• Provided records:
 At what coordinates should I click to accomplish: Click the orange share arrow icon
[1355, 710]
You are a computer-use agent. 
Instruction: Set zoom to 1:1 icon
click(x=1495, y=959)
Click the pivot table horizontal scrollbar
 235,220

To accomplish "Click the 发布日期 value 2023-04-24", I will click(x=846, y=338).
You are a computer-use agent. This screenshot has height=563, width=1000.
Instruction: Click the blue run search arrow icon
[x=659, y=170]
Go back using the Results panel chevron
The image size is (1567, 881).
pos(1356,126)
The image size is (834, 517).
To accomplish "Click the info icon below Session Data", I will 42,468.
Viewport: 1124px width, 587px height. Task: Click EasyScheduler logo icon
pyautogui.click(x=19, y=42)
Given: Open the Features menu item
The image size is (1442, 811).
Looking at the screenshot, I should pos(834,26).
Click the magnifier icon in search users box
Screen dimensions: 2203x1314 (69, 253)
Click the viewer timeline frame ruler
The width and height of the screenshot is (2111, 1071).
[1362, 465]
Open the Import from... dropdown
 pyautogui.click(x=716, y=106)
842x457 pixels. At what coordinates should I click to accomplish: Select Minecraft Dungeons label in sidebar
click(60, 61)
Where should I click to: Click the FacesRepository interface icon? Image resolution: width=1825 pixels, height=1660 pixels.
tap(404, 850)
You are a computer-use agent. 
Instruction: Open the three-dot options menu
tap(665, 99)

• Exercise aim: Nothing but the lines from the one containing "The image size is (1567, 881)." to the last line of the listing above belongs in the answer; restate each word for word.

• Written solution:
The image size is (1567, 881).
pos(1356,126)
The image size is (834, 517).
To accomplish "Click the info icon below Session Data", I will 42,468.
Viewport: 1124px width, 587px height. Task: Click EasyScheduler logo icon
pyautogui.click(x=19, y=42)
Given: Open the Features menu item
The image size is (1442, 811).
Looking at the screenshot, I should pos(834,26).
Click the magnifier icon in search users box
Screen dimensions: 2203x1314 (69, 253)
Click the viewer timeline frame ruler
The width and height of the screenshot is (2111, 1071).
[1362, 465]
Open the Import from... dropdown
 pyautogui.click(x=716, y=106)
842x457 pixels. At what coordinates should I click to accomplish: Select Minecraft Dungeons label in sidebar
click(60, 61)
Where should I click to: Click the FacesRepository interface icon? Image resolution: width=1825 pixels, height=1660 pixels.
tap(404, 850)
You are a computer-use agent. 
Instruction: Open the three-dot options menu
tap(665, 99)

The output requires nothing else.